Re: Improve hash join's handling of tuples with null join keys

From: Tom Lane <tgl(at)sss(dot)pgh(dot)pa(dot)us>
To: Thomas Munro <thomas(dot)munro(at)gmail(dot)com>
Cc: Tomas Vondra <tomas(at)vondra(dot)me>, pgsql-hackers(at)lists(dot)postgresql(dot)org
Subject: Re: Improve hash join's handling of tuples with null join keys
Date: 2025-06-02 16:47:29
Message-ID: 496221.1748882849@sss.pgh.pa.us
Views: Raw Message | Whole Thread | Download mbox | Resend email
Thread:
Lists: pgsql-hackers

Thomas Munro <thomas(dot)munro(at)gmail(dot)com> writes:
> On Tue, May 6, 2025 at 12:12 PM Tomas Vondra <tomas(at)vondra(dot)me> wrote:
>> On 5/6/25 01:11, Tom Lane wrote:
>>> The attached patch is a response to the discussion at [1], where
>>> it emerged that lots of rows with null join keys can send a hash
>>> join into too-many-batches hell, if they are on the outer side
>>> of the join so that they must be null-extended not just discarded.

━━━━

| Request a |
In the listing, swap "screenshot" for "screen capture" in the lines starting with the one containing "The image size" and running through the one containing "Action: pos(91,19)", leaving everything else unchanged.
The listing that follows has no connection to the email above.

Collected data:
━━━━

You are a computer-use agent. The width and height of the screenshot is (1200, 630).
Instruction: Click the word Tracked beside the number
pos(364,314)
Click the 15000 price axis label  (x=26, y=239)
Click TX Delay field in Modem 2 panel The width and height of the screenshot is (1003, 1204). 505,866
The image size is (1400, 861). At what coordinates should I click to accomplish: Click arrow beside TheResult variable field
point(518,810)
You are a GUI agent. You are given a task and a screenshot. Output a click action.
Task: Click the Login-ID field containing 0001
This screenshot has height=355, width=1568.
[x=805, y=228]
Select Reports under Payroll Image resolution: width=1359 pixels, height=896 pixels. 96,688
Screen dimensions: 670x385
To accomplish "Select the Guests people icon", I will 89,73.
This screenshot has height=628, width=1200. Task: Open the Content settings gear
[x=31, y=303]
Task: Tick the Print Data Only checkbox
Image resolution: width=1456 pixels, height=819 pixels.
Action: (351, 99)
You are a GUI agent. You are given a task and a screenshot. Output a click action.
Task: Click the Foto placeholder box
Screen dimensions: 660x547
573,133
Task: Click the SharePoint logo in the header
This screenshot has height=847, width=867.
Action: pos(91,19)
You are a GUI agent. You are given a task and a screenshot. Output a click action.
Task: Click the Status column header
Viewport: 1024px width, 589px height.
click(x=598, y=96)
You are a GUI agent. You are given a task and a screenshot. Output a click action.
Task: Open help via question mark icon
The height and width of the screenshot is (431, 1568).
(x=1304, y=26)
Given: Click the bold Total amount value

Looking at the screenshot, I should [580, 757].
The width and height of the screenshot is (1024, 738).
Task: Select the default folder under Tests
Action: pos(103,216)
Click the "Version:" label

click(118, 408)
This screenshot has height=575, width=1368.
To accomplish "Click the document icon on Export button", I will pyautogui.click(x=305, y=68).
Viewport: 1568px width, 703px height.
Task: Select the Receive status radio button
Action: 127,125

━━━━

| Request b |
List every option that appears after "Views:" in the email's header.

| Right answer a |
The image size is (1400, 861). At what coordinates should I click to accomplish: Click arrow beside TheResult variable field
point(518,810)
You are a GUI agent. You are given a task and a screen capture. Output a click action.
Task: Click the Login-ID field containing 0001
This screen capture has height=355, width=1568.
[x=805, y=228]
Select Reports under Payroll Image resolution: width=1359 pixels, height=896 pixels. 96,688
Screen dimensions: 670x385
To accomplish "Select the Guests people icon", I will 89,73.
This screen capture has height=628, width=1200. Task: Open the Content settings gear
[x=31, y=303]
Task: Tick the Print Data Only checkbox
Image resolution: width=1456 pixels, height=819 pixels.
Action: (351, 99)
You are a GUI agent. You are given a task and a screen capture. Output a click action.
Task: Click the Foto placeholder box
Screen dimensions: 660x547
573,133
Task: Click the SharePoint logo in the header
This screen capture has height=847, width=867.
Action: pos(91,19)

| Right answer b |
Raw Message, Whole Thread, Download mbox, Resend email